• WHAT NEEDS TO BE DONE:
Instruction for the data below: set down exactly the lines from the line with "Viewport: 734px width, 470px" to the line with "This screenshot has width=675, height=350.", inclusive, and no others.

• Source data:
------------------------
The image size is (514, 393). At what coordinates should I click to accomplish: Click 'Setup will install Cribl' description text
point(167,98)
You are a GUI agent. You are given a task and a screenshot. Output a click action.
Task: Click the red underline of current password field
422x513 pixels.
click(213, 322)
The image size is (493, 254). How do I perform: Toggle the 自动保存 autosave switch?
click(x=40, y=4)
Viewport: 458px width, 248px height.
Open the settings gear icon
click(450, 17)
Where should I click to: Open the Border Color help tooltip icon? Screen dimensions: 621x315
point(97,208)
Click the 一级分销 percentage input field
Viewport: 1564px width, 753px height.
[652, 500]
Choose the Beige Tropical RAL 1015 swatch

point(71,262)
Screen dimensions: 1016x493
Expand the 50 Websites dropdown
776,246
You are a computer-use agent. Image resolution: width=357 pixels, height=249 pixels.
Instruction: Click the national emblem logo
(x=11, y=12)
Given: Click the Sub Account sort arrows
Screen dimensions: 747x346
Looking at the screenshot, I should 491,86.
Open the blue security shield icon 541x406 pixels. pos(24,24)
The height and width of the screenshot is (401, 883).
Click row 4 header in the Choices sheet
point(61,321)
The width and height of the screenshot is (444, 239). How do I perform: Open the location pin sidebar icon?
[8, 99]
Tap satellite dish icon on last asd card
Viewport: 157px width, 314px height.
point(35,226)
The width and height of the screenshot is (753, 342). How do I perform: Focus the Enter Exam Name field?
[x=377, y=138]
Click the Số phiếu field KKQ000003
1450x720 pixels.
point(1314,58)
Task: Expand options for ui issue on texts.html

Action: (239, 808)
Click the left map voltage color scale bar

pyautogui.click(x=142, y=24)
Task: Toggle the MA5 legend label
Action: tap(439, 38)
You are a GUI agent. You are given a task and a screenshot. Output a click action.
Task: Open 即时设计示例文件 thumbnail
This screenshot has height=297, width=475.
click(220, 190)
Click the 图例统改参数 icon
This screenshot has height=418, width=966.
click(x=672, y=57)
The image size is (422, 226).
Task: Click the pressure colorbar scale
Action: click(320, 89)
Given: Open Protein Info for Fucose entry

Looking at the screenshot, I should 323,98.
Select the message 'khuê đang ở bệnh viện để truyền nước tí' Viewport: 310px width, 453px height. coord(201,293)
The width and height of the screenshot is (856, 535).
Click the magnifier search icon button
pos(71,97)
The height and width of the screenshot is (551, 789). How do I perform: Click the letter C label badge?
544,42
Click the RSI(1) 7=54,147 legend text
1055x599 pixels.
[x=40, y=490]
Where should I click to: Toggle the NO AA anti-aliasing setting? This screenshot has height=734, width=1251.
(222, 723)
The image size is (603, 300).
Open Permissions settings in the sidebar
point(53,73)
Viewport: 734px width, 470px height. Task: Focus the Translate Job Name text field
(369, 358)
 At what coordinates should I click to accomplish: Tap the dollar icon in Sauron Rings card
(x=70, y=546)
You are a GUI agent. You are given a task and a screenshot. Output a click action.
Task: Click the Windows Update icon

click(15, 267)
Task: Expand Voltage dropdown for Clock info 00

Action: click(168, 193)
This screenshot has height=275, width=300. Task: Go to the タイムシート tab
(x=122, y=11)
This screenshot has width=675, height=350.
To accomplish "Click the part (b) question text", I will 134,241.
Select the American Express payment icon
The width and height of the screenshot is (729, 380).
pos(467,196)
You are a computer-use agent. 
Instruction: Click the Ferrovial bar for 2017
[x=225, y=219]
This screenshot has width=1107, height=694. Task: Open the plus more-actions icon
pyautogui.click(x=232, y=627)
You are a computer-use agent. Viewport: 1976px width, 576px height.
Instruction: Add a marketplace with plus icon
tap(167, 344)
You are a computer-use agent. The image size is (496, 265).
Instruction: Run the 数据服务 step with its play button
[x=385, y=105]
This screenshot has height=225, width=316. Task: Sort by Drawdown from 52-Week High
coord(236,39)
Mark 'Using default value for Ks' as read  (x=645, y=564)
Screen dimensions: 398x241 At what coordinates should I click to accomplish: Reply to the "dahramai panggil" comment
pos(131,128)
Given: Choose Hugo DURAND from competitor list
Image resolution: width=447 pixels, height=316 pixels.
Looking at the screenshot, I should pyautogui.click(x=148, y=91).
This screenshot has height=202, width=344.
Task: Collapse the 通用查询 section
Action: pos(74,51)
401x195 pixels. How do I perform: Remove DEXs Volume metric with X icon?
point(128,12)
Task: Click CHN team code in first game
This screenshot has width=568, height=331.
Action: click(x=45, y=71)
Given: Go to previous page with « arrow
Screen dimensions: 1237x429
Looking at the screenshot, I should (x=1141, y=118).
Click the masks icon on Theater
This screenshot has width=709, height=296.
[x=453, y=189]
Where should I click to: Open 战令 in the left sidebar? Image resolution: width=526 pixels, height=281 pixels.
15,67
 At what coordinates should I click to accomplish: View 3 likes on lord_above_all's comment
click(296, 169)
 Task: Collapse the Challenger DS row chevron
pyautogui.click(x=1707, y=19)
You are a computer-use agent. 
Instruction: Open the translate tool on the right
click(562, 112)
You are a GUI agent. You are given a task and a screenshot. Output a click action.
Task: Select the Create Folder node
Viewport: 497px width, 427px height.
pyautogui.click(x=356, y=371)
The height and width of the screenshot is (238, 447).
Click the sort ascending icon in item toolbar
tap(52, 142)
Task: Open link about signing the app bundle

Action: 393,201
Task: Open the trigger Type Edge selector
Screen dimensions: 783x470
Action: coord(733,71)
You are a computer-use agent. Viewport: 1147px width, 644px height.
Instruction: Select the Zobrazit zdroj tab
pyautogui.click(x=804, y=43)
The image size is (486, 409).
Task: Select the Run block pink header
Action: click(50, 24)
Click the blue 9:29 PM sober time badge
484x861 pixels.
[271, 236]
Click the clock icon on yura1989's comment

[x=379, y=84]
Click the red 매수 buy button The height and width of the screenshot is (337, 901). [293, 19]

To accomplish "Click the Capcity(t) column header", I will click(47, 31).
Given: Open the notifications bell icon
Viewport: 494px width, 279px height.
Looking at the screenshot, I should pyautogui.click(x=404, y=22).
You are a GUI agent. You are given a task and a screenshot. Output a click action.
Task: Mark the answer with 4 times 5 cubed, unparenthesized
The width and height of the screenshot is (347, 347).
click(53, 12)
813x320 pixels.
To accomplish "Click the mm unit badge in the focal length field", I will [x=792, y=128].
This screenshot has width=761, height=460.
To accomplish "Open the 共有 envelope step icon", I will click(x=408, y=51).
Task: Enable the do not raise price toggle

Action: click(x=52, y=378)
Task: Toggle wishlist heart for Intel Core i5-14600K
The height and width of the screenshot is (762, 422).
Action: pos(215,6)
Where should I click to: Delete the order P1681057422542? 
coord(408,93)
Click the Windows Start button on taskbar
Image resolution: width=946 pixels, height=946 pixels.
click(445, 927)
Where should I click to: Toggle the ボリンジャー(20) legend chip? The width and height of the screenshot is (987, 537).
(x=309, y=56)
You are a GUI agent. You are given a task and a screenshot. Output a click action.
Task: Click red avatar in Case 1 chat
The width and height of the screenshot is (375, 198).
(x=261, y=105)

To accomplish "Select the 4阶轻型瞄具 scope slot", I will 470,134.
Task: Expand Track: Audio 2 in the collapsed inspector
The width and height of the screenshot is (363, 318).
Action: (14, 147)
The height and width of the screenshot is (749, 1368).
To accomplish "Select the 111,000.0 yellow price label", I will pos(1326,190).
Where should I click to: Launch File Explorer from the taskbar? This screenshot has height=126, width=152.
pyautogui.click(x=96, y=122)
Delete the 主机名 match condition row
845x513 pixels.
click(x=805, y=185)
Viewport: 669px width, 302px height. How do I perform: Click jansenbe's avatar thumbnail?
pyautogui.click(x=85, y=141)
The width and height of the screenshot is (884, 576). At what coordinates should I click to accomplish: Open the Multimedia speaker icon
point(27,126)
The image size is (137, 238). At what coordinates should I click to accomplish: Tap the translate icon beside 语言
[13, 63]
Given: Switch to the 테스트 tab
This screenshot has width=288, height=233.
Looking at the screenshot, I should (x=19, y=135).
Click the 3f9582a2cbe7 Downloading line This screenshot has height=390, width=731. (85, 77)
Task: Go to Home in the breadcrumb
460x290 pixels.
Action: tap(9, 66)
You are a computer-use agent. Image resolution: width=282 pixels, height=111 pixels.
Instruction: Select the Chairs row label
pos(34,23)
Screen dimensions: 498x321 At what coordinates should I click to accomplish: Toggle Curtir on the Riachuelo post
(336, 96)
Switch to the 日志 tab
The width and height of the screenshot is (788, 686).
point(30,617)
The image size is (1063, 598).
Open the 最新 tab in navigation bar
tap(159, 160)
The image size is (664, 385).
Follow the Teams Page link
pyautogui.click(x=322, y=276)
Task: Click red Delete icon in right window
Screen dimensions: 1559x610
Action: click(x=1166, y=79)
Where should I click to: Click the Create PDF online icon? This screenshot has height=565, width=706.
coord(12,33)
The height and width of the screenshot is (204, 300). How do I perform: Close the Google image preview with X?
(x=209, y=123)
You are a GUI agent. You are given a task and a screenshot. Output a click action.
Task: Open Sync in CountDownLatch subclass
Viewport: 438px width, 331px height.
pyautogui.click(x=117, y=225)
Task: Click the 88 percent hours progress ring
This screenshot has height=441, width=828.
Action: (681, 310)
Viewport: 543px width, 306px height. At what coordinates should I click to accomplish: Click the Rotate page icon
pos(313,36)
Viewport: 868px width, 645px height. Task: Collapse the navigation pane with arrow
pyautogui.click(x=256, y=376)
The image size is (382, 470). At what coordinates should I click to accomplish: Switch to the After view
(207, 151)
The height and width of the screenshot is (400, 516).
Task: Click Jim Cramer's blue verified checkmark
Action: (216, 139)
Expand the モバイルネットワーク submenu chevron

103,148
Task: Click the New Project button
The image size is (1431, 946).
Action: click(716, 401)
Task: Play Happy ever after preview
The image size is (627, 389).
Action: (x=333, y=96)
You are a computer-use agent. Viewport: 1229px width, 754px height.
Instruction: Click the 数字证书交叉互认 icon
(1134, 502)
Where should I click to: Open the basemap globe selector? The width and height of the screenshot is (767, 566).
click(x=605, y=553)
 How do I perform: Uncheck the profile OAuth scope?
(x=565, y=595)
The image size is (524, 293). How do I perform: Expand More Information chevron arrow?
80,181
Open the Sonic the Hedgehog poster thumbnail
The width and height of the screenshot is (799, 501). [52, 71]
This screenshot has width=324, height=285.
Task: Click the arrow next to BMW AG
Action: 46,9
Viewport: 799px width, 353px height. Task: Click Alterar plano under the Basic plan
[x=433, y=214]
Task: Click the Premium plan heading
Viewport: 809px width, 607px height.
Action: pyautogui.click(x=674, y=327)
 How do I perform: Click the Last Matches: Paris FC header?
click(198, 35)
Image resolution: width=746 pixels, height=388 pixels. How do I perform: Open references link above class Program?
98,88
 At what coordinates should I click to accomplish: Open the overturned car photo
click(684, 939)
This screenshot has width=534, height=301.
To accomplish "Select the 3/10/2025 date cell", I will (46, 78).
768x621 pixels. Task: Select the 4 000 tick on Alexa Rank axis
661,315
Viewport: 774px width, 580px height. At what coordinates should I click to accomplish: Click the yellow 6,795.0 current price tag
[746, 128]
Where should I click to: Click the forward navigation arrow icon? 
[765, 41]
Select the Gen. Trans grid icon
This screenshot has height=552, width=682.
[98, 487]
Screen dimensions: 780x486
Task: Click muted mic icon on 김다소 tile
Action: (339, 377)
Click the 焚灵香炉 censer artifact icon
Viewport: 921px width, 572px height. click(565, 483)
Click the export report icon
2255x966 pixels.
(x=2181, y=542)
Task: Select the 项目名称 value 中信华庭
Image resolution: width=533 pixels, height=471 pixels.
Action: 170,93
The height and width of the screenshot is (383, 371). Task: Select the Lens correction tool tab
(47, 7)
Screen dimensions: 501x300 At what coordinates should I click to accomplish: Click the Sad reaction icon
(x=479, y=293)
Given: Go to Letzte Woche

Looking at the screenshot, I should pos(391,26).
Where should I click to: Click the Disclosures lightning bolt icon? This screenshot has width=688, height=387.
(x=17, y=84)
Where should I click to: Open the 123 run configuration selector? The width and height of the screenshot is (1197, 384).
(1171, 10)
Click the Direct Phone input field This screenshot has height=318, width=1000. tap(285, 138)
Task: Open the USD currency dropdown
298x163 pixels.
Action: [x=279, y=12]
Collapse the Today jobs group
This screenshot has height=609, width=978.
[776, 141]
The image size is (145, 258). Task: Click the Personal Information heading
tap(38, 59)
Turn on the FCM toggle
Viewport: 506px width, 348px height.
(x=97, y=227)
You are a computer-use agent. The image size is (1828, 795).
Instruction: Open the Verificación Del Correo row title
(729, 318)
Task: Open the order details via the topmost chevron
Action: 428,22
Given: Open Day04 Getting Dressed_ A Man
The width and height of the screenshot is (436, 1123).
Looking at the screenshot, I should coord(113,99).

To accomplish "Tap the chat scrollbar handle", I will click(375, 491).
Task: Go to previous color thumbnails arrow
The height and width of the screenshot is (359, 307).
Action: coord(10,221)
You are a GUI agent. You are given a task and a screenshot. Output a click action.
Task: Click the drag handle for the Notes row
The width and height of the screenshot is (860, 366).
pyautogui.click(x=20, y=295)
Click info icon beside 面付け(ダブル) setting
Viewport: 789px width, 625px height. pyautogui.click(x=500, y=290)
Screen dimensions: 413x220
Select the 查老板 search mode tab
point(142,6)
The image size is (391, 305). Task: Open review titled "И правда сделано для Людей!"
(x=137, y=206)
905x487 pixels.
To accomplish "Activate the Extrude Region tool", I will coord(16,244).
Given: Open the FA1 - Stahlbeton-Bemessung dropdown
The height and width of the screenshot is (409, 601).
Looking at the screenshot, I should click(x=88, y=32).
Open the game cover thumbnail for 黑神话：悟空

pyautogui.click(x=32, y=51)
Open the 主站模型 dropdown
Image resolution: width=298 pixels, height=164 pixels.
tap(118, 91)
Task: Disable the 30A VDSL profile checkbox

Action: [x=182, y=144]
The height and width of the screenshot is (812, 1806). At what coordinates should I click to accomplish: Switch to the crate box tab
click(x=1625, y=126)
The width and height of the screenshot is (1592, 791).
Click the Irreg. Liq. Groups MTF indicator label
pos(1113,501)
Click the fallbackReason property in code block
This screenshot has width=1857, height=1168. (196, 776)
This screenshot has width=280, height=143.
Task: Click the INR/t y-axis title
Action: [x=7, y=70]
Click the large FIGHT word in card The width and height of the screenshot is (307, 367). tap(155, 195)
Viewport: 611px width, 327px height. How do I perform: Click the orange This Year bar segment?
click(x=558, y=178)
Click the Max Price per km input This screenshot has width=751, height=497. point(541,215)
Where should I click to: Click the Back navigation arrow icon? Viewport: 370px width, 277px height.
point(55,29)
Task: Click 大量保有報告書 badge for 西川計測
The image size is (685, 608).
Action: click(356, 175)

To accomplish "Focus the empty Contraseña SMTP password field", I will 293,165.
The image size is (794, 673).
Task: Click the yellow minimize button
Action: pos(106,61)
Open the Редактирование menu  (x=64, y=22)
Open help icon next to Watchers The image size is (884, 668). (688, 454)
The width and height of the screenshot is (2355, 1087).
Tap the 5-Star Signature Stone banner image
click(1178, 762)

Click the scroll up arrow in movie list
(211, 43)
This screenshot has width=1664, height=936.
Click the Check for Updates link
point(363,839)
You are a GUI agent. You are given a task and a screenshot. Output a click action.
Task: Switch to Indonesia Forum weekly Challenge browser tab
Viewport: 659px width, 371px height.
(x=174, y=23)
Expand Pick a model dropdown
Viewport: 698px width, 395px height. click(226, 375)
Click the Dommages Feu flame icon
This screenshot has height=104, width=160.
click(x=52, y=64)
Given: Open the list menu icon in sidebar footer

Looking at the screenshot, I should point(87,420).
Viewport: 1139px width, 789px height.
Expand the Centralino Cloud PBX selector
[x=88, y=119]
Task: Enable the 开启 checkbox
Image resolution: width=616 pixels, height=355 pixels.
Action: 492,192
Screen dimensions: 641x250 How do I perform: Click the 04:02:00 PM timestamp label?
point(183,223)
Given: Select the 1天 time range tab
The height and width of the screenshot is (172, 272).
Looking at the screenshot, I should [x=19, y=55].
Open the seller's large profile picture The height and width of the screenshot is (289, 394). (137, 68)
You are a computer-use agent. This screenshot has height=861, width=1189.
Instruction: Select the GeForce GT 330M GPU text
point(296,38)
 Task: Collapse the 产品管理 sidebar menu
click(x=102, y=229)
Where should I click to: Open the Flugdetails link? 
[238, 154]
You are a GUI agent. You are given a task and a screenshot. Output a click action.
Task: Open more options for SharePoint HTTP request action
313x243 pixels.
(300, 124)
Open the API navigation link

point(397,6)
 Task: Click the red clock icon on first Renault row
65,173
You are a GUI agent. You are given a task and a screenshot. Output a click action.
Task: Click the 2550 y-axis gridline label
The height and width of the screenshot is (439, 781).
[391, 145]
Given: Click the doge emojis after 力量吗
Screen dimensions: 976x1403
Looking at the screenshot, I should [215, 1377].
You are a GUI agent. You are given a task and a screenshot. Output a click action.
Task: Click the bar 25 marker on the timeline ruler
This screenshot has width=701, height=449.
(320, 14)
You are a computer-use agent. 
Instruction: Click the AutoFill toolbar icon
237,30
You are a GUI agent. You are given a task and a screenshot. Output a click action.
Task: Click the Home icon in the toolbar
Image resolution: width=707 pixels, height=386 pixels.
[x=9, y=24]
------------------------
• OUTPUT FOR THIS TASK:
Viewport: 734px width, 470px height. Task: Focus the Translate Job Name text field
(369, 358)
 At what coordinates should I click to accomplish: Tap the dollar icon in Sauron Rings card
(x=70, y=546)
You are a GUI agent. You are given a task and a screenshot. Output a click action.
Task: Click the Windows Update icon

click(15, 267)
Task: Expand Voltage dropdown for Clock info 00

Action: click(168, 193)
This screenshot has height=275, width=300. Task: Go to the タイムシート tab
(x=122, y=11)
This screenshot has width=675, height=350.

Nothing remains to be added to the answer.